### Teks Sumber
■ ■ ■ ■ ■ ■ ■

Tulang Rusuk dan Tulang Dada
Tulang rusuk (ossa costae) trenggiling secara umum sama dengan ossa costae mamalia lain. Os costae berfungsi untuk melindungi organ-organ penting yang ada di dalam rongga dada, sehingga mempunyai sifat lentur dan ringan (Hildebrand & Goslow 2001). Ossa costae trenggiling hanya ada pada ossa vertebrae thoracalis. Pada tetrapoda awal, ossa costae terdapat pada ossa vertebrae cervicalis, thoracalis, lumbalis, dan os coccygeae awal (Kent & Carr 2001). Ossa costae trenggiling dihubungkan dengan os sternum oleh cartilago costae yang cukup panjang sehingga lebih melenturkan konstruksi tulang-tulang dada.
Tulang dada (os sternum) berada di medioventral thorax dan bersendi dengan beberapa ossa costae thoracalis. Tulang ini bersifat lentur. Pada hewan terestrial os sternum tersusun oleh beberapa sternebrae (segmen tulang) dan relatif lebih sempit dari pada os sternum reptil. Os sternum tidak terbentuk atau tereduksi pada tetrapoda yang memiliki kaki depan tidak berkembang (Kent & Carr 2001). Os sternum trenggiling tersusun oleh beberapa segmen tulang dengan processus xiphoideus yang memanjang dan melebar di bagian caudal. Diduga os sternum yang bersegmen ini bermanfaat mempermudah trenggiling ketika menggulung badannya. Menurut Getty (1975) os sternum merupakan origo dari m. pectoralis profundus pars humeralis (posterior) yang berfungsi sebagai aduktor dan retraktor kaki depan. Perkembangan os sternum pada trenggiling menunjukkan otot-otot yang bertaut padanya berfungsi baik. Hal ini dapat dimengerti karena kaki depan trenggiling digunakan untuk beberapa fungsi seperti
34
menggali tanah dan memanjat pohon. Aktifitas tersebut tentu berkaitan dengan aduktor dan retraktor kaki depan. Processus xiphoideus trenggiling besar seperti kepala sendok karena menjadi origo dari otot lidah yang panjang.

■ ■ ■ ■ ■ ■ ■

### Kumpulan Latihan
A - Menurut teks tentang tulang rusuk dan tulang dada trenggiling, pada ruas tulang belakang mana ossa costae trenggiling terdapat?
B - Tulis ulang bagian teks tentang tulang rusuk dan tulang dada trenggiling yang dimulai pada "Tulang Rusuk dan" dan berakhir pada "konstruksi tulang-tulang dada.", dengan mengganti "trenggiling" menjadi "pangolin".
Data berikut tidak diperlukan untuk mengerjakan tugas.

### Data yang Diberikan
■ ■ ■ ■ ■ ■ ■

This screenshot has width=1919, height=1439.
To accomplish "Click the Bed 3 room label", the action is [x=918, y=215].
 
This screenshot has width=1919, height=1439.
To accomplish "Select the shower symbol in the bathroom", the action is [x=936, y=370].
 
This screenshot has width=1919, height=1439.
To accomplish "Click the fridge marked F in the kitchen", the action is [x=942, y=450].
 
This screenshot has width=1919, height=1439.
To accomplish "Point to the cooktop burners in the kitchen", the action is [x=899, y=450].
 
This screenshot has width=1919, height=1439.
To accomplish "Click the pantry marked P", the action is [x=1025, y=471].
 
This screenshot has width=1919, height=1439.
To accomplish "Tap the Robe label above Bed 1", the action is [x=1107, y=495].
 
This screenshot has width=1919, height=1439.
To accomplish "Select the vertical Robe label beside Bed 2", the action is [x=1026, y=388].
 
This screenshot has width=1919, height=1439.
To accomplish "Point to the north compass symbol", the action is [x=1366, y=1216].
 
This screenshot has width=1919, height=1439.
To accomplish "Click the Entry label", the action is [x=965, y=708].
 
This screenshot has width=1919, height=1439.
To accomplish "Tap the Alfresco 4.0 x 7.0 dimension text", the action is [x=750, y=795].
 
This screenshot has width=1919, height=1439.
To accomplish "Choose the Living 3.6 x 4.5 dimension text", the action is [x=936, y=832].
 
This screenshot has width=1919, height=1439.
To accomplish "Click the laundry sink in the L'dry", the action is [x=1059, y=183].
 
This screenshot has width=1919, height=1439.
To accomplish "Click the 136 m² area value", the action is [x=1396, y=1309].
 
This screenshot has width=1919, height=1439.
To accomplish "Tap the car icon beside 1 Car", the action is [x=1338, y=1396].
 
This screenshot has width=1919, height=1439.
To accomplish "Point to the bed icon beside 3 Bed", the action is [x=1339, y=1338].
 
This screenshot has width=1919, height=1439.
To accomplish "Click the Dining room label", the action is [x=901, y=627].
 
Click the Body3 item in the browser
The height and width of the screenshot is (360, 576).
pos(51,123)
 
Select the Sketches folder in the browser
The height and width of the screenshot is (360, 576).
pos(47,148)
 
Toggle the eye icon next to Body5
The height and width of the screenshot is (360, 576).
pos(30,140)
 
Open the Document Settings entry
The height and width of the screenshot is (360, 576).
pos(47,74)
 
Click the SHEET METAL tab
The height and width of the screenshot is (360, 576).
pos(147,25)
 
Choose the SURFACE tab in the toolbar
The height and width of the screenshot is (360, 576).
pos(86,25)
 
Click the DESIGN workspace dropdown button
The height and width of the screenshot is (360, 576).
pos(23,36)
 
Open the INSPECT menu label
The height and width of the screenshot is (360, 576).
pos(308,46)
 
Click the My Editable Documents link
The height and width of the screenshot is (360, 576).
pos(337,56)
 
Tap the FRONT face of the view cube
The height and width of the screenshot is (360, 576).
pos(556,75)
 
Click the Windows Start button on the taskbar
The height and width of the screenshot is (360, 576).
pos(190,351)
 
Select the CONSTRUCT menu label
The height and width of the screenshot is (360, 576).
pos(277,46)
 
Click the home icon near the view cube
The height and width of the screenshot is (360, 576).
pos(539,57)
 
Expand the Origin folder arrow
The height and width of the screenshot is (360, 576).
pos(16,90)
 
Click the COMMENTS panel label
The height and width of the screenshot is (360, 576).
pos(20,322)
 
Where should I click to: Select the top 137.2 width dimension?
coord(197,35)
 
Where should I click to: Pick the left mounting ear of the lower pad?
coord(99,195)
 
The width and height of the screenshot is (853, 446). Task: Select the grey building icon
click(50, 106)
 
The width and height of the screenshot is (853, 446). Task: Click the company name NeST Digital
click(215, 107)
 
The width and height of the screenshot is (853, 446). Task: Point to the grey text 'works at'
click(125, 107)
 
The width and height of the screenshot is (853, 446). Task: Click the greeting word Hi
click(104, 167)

■ ■ ■ ■ ■ ■ ■

### Jawaban Tiap Tugas
A - Ossa costae trenggiling hanya ada pada ossa vertebrae thoracalis.

B -
Tulang Rusuk dan Tulang Dada
Tulang rusuk (ossa costae) pangolin secara umum sama dengan ossa costae mamalia lain. Os costae berfungsi untuk melindungi organ-organ penting yang ada di dalam rongga dada, sehingga mempunyai sifat lentur dan ringan (Hildebrand & Goslow 2001). Ossa costae pangolin hanya ada pada ossa vertebrae thoracalis. Pada tetrapoda awal, ossa costae terdapat pada ossa vertebrae cervicalis, thoracalis, lumbalis, dan os coccygeae awal (Kent & Carr 2001). Ossa costae pangolin dihubungkan dengan os sternum oleh cartilago costae yang cukup panjang sehingga lebih melenturkan konstruksi tulang-tulang dada.